Cybersecurity vulnerabilities have potentially devastating impact on merger and acquisition (M&A) activity. From poor cyber risk due diligence, to failures in post-merger processes, data security issues have created catastrophic exposures for numerous companies.
The complexities and extent of cyber M&A harm are highlighted in the Marriott International and Equifax data breaches. In the Marriott incident, hundreds of millions of customer records were compromised due to an intrusion into IT systems used by Starwood Hotels & Resorts Worldwide. Starwood had been acquired by Marriott in September 2016. Prior to the transaction, Starwood’s systems had been compromised by a sophisticated intrusion, however this breach was not identified until over two years after acquisition, when Marriott was required to bear responsibility for the incident.
Equifax sustained an estimated US $1.4 billion loss due to a major data breach of 148 million records. The breach was directly attributed to Equifax’s aggressive, acquisition-based growth strategy which resulted in its information security teams attempting to manage a disparate muddle of inconsistent computer systems, security frameworks and applications. The US House Committee on Oversight found Equifax’s failure to implement IT systems integration fostered a poor patching culture and resulted in the company suffering an “entirely preventable” breach.
These incidents underline how M&A activity, unless carefully managed, can create an environment which heightens information security exposures.
It is important organisations carefully manage and minimise the potential for cyber-related M&A harm.
This can be done by adopting due diligence and investigative approaches that address the following issues whenever organisation’s undertake M&A activity.
In many transactions the target company’s commercial data will be one of the key assets used to drive the financial, reputational and strategic value of the deal. Despite the importance of this data, acquiring companies rarely extend their due diligence to examine the way the target’s key data records have been collected, protected, maintained and controlled. In many cases data and integrity related investigations do not occur until well after a transaction’s close, where they can become lost in the long list of post-merger integration tasks.
Where a target’s data processes are not promptly assessed, acquiring organisations are exposed to long-term problems.
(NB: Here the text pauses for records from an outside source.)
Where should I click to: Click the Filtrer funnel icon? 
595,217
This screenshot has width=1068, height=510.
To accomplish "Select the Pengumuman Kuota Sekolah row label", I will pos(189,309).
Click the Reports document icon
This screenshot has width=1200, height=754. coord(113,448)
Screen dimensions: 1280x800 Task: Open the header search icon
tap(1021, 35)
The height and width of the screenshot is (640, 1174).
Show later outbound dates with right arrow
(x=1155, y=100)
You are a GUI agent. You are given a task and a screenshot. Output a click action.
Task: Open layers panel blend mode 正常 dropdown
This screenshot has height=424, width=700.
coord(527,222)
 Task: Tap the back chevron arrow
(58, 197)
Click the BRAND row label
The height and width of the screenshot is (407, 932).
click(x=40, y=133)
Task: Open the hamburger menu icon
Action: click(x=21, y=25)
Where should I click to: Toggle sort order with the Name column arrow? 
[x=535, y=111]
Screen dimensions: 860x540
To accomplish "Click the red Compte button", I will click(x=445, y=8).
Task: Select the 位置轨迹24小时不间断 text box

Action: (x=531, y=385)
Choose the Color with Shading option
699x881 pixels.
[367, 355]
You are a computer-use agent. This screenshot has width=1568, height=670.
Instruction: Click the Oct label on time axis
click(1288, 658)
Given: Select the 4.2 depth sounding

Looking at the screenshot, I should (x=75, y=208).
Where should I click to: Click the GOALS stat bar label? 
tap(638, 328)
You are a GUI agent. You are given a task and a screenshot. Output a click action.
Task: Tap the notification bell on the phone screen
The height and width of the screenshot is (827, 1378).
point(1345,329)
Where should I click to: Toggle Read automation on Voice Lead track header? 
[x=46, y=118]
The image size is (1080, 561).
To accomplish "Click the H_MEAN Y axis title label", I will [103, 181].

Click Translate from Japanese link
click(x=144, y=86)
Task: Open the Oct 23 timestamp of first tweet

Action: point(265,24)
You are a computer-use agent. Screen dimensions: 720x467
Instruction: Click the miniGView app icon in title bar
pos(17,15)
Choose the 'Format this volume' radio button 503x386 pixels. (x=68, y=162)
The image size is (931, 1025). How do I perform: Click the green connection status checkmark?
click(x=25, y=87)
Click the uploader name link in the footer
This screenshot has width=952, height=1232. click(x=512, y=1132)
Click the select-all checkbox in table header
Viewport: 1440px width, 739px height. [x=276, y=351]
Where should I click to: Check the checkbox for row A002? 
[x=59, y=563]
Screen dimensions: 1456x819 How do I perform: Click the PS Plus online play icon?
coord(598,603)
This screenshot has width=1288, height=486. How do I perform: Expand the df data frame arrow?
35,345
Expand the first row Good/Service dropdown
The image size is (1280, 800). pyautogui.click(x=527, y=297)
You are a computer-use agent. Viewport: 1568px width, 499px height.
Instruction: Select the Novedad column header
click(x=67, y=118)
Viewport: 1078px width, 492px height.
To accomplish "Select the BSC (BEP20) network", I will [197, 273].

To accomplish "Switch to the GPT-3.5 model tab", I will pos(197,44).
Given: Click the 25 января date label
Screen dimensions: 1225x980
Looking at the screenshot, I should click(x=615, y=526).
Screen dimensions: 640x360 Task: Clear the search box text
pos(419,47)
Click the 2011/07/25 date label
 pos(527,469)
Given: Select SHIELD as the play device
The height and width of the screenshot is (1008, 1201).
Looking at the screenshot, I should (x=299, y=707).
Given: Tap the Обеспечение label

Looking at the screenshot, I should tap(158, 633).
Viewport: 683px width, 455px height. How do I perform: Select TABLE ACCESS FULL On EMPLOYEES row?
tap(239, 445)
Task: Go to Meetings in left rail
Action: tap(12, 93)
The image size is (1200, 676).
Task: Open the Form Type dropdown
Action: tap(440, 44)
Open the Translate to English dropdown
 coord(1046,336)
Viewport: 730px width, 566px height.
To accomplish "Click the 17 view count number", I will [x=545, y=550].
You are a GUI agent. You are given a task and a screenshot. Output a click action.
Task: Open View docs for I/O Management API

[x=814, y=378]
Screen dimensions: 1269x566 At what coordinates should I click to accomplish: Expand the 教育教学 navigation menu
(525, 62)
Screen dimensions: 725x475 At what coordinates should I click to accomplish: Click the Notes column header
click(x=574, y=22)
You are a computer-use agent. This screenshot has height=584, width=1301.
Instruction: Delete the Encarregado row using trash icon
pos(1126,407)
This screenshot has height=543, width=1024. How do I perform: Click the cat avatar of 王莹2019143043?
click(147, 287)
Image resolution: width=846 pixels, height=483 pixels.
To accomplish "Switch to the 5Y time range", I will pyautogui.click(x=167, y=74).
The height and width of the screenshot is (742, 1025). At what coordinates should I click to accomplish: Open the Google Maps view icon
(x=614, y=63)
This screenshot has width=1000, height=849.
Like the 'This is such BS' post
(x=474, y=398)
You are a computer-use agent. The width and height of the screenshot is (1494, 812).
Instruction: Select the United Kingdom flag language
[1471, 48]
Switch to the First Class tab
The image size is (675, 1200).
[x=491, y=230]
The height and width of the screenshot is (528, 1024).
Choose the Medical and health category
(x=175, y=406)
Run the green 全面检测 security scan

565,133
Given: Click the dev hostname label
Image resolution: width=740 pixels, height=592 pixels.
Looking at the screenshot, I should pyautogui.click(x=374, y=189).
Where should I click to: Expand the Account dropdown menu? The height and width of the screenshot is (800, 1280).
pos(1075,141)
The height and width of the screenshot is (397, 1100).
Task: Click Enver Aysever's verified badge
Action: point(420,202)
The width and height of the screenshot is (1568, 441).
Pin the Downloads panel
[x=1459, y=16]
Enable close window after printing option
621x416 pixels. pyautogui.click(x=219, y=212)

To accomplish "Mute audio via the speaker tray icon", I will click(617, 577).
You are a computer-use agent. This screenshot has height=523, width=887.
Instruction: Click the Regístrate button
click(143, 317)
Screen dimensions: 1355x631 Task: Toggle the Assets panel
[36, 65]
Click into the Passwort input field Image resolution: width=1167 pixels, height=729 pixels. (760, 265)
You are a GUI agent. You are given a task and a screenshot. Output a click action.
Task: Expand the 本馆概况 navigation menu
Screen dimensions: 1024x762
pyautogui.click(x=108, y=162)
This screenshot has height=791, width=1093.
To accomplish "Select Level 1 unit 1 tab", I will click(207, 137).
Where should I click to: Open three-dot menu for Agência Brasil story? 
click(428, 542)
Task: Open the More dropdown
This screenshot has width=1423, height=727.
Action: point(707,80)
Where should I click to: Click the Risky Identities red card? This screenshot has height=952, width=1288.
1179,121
These include failures to identify non-compliance with privacy and data protection laws, unaddressed technology vulnerabilities, pre-existing internal safeguard breaches, and inconsistent approaches to data governance. Each of these exposures regularly results in major cyber events.
Many organisations face a time delay between when their systems are compromised, and their awareness of the breach. In complicated third party attacks it is not uncommon for a breach to go undetected for years. To assess a target company’s cybersecurity risk profile, analysis should not be limited to a single point in time, and should also include a historic assessment of how the target company’s data and networks assets have been managed across their lifecycle.
Acquiring companies must also appreciate that once they complete the transactions, they will assume all of the cyber risks of its target, including responsibility for the historic actions that were undertaken from the point when personal and corporate data were first collected.
This is because data privacy contractual and regulatory obligations not only attach to current uses of data, but also to any actions that have occurred from the point of data collection, up until its current state.
In many cases historical failings to secure and protect records will become integral allegations in data and privacy regulatory and third party claims.
A due diligence process will only identify data lifecycle problems where a wide scope is adopted that examines an organisation’s historical cyber behaviours and processes, as well as the company’s current policies, systems and internal controls. Preliminary concerns should also encourage the organisation to embark on more robust investigations which include independent expert analysis.
Destructive cyber incidents also occur where an organisation’s employees are socially engineered and coerced into committing actions which damage the organisation or allow a third party to compromise its systems.
If a target organisation does not conduct regular phishing awareness programs and staff training, serious questions should be asked about the wider cybersecurity risk-management program that has been adopted.
A related concern is how the target organisation manages the personal and corporate data it shares with third parties and its approach to using managed service providers (MSPs). The Australian Cyber Security Centre has noted that cyber adversities continue to compromise MSPs and pivot through the provider’s supply chain to attack their customers. A target organisation may have a significant underlying vulnerability, if it has failed to properly investigate how key MSPs maintain the organisation’s data and preserve systems security. These issues can create significant M&A transaction risks, given many of the largest Australasian breaches in 2019 were directly attributed to the actions taken by third party MSPs and technology providers.
Due diligence should also examine how the insurance arrangements for both the acquiring and target companies address future cyber incidents. Stand-alone cyber insurance wordings have both claims and occurrence-based coverages and, on their face, can respond to a cyber event that is discovered after an M&A transaction, subject to their terms.
Pitfalls exist however as many cyber wordings include change in control and transactions clauses which can curtail coverage for incidents that occur after an organisation is acquired by another company. Policy conditions may also apply to changes in ownership/operations and newly-created subsidiaries which curtail post-merger cyber insurance response. Where coverage gaps are identified, specialist post-merger cyber insurance solutions should be explored. Cyber-security risks should also be examined in relation to any Warranty & Indemnity insurance policy obtained, including the extent to which exclusions may apply to purchase agreements representations and warranties.